EXERCISE PROMPT
Copy verbatim the block of lines in the entries below whose first line contains "Click the 'workon crawler-env' command line" and whose last line contains "You are a computer-use agent. Screen dimensions: 904x573". Leave out all other lines.
══ GIVEN RECORDS
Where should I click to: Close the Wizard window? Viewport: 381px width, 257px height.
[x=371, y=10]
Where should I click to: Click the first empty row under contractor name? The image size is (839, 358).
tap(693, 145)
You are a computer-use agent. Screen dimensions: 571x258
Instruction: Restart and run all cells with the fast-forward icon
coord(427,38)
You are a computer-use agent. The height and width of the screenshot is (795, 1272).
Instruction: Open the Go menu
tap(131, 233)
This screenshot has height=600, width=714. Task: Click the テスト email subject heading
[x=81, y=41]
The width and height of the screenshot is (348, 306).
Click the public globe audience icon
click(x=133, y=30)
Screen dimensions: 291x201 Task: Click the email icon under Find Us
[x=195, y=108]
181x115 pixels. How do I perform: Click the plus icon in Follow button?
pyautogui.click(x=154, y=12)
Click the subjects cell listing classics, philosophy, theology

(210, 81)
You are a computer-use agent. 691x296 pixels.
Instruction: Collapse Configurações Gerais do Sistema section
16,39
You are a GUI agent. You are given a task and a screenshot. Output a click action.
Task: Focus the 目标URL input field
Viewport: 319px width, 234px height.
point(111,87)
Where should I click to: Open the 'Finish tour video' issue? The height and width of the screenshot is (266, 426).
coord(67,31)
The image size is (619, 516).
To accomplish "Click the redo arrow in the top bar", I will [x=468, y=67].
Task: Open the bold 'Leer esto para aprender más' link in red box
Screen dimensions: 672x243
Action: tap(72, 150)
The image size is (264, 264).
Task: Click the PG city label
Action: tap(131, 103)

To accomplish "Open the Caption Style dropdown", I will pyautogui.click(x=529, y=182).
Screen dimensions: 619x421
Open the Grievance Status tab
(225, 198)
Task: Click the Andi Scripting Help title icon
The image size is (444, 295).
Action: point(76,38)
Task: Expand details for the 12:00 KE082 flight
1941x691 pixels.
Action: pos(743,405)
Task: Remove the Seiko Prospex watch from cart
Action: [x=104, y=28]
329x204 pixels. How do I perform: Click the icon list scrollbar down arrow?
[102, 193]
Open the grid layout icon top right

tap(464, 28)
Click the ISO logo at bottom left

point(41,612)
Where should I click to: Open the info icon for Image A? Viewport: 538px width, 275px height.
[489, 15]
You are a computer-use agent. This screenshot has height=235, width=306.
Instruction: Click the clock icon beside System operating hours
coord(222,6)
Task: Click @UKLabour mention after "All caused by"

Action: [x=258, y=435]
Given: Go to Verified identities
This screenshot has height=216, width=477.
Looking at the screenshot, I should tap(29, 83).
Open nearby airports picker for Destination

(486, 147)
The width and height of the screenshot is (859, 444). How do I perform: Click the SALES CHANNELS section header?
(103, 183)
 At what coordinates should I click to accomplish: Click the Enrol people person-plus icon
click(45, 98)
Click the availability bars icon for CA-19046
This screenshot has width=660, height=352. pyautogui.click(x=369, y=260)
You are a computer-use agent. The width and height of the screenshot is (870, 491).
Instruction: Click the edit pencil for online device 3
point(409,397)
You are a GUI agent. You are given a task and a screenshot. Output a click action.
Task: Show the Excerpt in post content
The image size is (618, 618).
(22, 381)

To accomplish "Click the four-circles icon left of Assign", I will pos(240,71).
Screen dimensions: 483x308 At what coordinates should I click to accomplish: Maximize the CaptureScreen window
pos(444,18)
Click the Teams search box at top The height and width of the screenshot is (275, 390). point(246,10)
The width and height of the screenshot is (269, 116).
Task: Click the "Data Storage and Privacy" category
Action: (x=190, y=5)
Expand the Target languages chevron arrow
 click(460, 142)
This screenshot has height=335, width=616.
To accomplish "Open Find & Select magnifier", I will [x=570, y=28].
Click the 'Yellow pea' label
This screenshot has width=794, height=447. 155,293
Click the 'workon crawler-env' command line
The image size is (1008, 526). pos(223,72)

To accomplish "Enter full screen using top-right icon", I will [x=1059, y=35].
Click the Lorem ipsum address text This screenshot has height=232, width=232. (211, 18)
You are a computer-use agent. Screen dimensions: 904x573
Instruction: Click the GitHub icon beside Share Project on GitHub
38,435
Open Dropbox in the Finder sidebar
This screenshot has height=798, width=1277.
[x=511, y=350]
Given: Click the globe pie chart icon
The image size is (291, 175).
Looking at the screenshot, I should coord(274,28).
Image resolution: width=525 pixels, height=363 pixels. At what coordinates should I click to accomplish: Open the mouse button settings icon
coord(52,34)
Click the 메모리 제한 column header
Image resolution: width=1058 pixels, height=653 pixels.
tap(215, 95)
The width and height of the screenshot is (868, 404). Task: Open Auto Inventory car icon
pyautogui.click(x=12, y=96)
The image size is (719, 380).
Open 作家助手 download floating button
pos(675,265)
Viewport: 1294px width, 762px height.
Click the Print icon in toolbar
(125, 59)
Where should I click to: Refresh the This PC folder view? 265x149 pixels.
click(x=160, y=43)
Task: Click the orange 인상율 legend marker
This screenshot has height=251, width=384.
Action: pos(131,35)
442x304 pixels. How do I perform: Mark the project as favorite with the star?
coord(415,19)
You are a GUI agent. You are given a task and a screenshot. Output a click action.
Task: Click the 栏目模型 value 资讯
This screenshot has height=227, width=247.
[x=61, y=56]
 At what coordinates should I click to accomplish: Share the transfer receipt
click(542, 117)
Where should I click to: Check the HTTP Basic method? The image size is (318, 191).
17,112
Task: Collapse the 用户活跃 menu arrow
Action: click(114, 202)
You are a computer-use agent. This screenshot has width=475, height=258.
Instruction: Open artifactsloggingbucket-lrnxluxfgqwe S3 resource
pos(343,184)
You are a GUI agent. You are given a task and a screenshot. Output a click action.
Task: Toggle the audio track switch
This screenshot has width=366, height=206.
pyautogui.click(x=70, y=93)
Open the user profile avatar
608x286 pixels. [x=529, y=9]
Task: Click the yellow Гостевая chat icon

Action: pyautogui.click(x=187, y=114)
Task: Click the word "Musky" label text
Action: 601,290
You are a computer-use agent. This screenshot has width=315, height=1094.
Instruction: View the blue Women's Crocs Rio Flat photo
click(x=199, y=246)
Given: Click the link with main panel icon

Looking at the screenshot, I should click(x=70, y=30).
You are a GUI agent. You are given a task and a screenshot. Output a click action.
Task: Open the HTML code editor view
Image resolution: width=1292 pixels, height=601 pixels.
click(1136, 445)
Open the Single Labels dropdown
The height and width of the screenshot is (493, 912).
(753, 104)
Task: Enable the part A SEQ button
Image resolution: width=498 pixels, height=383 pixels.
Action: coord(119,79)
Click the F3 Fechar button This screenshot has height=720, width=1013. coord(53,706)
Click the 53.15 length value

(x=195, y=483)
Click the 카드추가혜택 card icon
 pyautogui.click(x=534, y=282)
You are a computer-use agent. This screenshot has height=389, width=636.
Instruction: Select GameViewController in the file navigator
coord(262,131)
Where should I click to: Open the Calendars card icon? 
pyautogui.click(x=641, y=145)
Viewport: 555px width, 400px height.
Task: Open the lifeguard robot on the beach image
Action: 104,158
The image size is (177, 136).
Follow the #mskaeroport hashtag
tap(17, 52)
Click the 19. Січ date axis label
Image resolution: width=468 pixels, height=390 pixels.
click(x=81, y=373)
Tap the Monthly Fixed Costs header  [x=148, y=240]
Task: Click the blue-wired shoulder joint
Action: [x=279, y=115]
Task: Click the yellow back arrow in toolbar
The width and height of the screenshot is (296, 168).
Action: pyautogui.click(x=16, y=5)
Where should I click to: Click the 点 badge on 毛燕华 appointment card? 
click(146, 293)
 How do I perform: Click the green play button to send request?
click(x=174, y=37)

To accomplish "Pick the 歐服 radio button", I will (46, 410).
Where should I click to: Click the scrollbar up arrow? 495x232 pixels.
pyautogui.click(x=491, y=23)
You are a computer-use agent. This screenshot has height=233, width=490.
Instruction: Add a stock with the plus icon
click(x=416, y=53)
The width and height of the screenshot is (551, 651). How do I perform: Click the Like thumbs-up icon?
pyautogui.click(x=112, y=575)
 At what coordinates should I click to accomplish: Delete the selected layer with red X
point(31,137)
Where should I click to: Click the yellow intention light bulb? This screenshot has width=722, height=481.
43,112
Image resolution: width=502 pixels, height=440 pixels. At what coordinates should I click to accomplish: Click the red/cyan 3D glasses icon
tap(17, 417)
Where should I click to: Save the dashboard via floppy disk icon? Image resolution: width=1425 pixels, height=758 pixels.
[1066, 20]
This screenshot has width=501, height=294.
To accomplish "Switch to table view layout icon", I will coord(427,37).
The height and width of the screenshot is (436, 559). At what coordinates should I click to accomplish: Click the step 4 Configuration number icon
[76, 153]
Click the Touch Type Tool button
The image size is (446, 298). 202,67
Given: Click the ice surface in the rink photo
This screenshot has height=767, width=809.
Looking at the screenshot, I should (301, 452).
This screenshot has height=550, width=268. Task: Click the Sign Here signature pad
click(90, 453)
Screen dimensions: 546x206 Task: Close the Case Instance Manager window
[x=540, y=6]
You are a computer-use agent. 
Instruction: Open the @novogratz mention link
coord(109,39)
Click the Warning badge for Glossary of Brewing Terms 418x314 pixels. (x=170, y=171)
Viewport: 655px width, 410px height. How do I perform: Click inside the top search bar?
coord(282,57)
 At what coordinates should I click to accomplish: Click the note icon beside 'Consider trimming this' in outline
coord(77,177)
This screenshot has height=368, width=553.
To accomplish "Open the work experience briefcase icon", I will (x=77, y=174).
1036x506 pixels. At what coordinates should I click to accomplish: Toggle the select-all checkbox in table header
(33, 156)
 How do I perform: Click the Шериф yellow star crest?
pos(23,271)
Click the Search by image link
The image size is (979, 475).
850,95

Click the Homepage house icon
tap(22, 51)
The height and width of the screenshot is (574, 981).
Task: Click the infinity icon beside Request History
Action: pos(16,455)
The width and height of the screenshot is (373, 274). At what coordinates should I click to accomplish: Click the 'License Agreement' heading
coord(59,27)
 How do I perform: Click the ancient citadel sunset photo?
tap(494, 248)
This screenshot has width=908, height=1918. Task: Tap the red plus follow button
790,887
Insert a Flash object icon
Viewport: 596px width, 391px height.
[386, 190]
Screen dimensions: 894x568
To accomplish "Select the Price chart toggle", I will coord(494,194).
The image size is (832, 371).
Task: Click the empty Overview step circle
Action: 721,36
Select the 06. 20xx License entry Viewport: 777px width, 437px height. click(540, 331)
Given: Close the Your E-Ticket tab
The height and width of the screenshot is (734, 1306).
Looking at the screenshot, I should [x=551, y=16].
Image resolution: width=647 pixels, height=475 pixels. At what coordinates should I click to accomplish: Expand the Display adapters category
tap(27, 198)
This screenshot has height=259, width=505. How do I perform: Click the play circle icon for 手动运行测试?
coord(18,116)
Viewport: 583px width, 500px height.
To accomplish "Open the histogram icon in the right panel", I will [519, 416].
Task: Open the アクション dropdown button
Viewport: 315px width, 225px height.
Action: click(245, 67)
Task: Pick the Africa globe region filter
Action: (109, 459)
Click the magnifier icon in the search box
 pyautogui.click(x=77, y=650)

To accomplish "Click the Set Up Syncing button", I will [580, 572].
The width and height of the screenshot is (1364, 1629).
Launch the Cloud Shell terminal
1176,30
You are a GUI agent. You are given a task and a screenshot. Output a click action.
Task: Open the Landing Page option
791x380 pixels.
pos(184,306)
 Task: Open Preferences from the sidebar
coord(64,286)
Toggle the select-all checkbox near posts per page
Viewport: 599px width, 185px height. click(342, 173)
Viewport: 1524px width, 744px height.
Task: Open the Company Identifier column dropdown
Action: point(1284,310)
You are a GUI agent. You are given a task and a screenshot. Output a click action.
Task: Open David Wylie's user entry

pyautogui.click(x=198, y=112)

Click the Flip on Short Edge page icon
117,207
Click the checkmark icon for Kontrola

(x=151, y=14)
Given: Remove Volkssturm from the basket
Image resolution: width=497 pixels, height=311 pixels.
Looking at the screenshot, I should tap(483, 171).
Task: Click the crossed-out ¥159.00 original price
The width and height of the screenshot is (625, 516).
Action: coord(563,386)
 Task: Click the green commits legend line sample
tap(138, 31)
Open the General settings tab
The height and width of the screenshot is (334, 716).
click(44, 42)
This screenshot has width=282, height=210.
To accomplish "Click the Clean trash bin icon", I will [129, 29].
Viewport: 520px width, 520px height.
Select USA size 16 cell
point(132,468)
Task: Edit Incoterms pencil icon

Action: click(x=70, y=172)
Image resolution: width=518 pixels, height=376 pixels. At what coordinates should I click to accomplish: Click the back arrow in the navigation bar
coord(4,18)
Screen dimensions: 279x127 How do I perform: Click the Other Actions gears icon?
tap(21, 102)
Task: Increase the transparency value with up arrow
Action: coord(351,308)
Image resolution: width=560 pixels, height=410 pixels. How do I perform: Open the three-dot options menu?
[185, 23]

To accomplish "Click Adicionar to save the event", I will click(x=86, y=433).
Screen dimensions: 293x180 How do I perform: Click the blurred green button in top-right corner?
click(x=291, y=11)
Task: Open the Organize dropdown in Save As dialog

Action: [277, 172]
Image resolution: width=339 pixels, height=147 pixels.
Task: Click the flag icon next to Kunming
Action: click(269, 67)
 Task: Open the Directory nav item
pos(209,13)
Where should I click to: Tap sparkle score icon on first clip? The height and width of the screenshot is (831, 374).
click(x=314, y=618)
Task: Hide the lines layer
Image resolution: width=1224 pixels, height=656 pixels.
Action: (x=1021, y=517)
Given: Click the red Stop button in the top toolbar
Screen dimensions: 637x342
════
WRITTEN ANSWER
Click the 'workon crawler-env' command line
The image size is (1008, 526). pos(223,72)

To accomplish "Enter full screen using top-right icon", I will [x=1059, y=35].
Click the Lorem ipsum address text This screenshot has height=232, width=232. (211, 18)
You are a computer-use agent. Screen dimensions: 904x573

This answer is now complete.